Line of Duty home media releases
| Title | DVD release dates |  | Number of episodes | Number of discs |
| Region 1 | Region 2 |
| Line of Duty - Series One | 29 October 2013 | 3 February 2014 | 5 | 2 |
| Line of Duty - Series 2 | 4 June 2014 | 24 March 2014 | 6 | 2 |
| Line of Duty: Complete Series 1 & 2 | —N/a | 24 March 2014 | 11 | 4 |
| Line of Duty: Series 3 | 9 August 2016 | 2 May 2016 | 6 | 2 |
| Line Of Duty: Series 1-3 | —N/a | 2 May 2016 | 17 | 6 |
| Line of Duty - Series 4 | 26 September 2017 | 8 May 2017 | 6 | 2 |
| Line of Duty - Series 1-4 | —N/a | 8 May 2017 | 23 | 8 |
| Line of Duty - Series 5 | 26 November 2019 | 6 May 2019 | 6 | 2 |
| Line of Duty - Series 1-5 | 26 November 2019 | 6 May 2019 | 29 | 10 |
| Line of Duty - Series 6 | —N/a | 31 May 2021 | 7 | 2 |
| Line of Duty - Series 1-6 Complete Box Set | —N/a | 31 May 2021 | 36 | 12 |

==Reception==
===Viewing figures===
The programme opened to strong viewing figures, with the first series averaging 4.1 million viewers overnight. The second series dipped slightly to a 3.4 million average before rising to 5.1 million for its third. The third series also maintained a 19.3% share. By the time the third series had concluded airing, Line of Duty was the highest-rated series to air on BBC Two since 2002. The fifth series was considered to be the "biggest show of 2019", drawing in 7.8 million in its premiere, up 2.8 million from the fourth. The sixth series averaged 9.9 million viewers in overnight data and maintained a 46.1% share. The finale peaked at 13.1 million with a 15.8% share in its final 15 minutes. This made the programme the highest-rated drama since records began in 2002.

===Critical response===

 Metacritic, which uses a weighted average, assigned the series a score of 86 out of 100, based on 14 critics, indicating "universal acclaim". The first three series are often considered by critics to have been significantly better than the last three. It is considered to have a large cult following. A commonly cited strength of the programme is that along with its regular cast, each series revolves around a different guest lead. The programme has also been praised for its interrogation scenes. The segments, which have taken up as much as 46 minutes of an episode, are often credited with being the most intense moments of the series. The ending of a long-running story arc regarding the true identity of "H" was met with mixed reviews.

::::::::::

* [WHAT TO WORK ON]:
(a) Decide whether each statement below agrees with the Line of Duty text, answering yes or no and quoting the deciding words of the text: (i) the second series averaged more viewers than the first; (ii) the Metacritic score was based on 14 critics; (iii) critics often rate the last three series above the first three.
(b) Resume the Line of Duty text, starting after its last sentence.

(Data excerpts)
::::::::::

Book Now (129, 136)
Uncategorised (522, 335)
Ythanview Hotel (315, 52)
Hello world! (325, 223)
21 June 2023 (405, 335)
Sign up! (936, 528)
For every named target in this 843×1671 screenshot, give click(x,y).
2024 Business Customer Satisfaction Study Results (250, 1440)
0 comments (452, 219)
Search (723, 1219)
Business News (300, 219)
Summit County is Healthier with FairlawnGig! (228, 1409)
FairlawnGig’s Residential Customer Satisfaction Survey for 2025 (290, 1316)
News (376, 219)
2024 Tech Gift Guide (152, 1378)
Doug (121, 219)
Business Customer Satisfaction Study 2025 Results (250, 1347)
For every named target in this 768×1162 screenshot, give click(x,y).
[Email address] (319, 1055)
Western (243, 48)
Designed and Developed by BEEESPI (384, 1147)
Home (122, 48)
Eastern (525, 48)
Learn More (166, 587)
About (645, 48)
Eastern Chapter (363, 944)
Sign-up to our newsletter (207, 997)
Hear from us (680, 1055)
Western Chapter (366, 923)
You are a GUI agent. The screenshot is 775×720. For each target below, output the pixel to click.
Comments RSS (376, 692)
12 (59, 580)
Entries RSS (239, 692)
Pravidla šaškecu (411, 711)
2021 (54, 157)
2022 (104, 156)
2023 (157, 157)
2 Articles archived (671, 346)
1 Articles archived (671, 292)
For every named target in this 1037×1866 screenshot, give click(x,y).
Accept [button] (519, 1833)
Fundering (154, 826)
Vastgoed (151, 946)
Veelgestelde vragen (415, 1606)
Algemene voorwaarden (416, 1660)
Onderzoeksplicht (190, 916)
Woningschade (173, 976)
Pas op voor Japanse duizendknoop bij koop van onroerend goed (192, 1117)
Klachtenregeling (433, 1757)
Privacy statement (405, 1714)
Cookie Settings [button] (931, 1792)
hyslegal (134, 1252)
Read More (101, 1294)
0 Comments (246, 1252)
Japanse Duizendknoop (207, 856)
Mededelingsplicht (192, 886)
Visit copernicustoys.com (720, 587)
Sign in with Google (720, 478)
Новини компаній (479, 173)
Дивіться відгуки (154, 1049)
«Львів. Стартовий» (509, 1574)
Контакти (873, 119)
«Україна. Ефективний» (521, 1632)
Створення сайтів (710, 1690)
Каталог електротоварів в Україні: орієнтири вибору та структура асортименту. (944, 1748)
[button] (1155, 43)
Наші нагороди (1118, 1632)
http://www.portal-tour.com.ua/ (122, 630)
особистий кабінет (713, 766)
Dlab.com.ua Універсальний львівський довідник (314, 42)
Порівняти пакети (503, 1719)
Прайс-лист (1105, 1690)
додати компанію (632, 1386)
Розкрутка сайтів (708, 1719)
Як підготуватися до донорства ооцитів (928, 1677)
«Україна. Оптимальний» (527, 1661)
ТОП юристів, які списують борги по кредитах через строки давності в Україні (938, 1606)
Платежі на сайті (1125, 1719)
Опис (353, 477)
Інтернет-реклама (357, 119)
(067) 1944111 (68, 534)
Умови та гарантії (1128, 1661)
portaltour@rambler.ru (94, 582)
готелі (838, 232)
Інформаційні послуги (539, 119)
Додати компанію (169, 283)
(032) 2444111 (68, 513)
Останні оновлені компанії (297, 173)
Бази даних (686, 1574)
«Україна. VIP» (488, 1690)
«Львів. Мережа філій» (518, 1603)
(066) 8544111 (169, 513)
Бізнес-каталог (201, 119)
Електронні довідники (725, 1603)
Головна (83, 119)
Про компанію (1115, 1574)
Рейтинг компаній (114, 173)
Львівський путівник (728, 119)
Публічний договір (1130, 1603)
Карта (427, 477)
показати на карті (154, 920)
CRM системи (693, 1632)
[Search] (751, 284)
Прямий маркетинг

::::::::::

* [ANSWERS TO THE TASKS]:
(a)
(i) No: "The second series dipped slightly to a 3.4 million average"
(ii) Yes: "based on 14 critics"
(iii) No: "The first three series are often considered by critics to have been significantly better than the last three."

(b)
Critical response of Line of Duty
| Series | Rotten Tomatoes | Metacritic |
|---|---|---|
| 1 | 100% (6 reviews) | 83 (4 reviews) |
| 2 | 100% (6 reviews) | —N/a |
| 3 | 100% (8 reviews) | —N/a |
| 4 | 100% (16 reviews) | —N/a |
| 5 | 90% (29 reviews) | 88 (5 reviews) |
| 6 | 86% (22 reviews) | 85 (5 reviews) |
| Overall | 96% (87 reviews) | 86 (14 reviews) |

===Awards and nominations===

Over the course of the series, Line of Duty has won multiple awards and been nominated for several others. Most notably, the programme picked up nominations for several BAFTA awards, such as "Best Drama Series", at the 2015 and 2018 award ceremonies. Additionally, cast members McClure, Dunbar, Hawes, Newton, Macdonald, Mays, and Bonnar have all been nominated for acting-related accolades. Three scenes on the programme, "Urgent Exit Required", "Huntley's Narrow Escape", and "John Corbett's Death", received consideration for "Virgin TV's Must-See Moment". Composer Carly Paradis and director Andrew John McClelland have both been nominated for BAFTA Craft awards for their work on the show. Actors Graham and Compston have won Broadcasting Press Guild and TV Choice Awards. Each individual series of the programme has been nominated for "Best Drama Series" at Royal Television Society-related awards programmes, four of which were won across three series. (Note: Series two of Line of Duty won in both the main award programme as well as the Northern Ireland awards while series four and five only won once.) Mercurio has also received a number of nominations for his writing on the programme securing wins at the Broadcasting Press Guild Awards and the American Edgar Allan Poe Awards.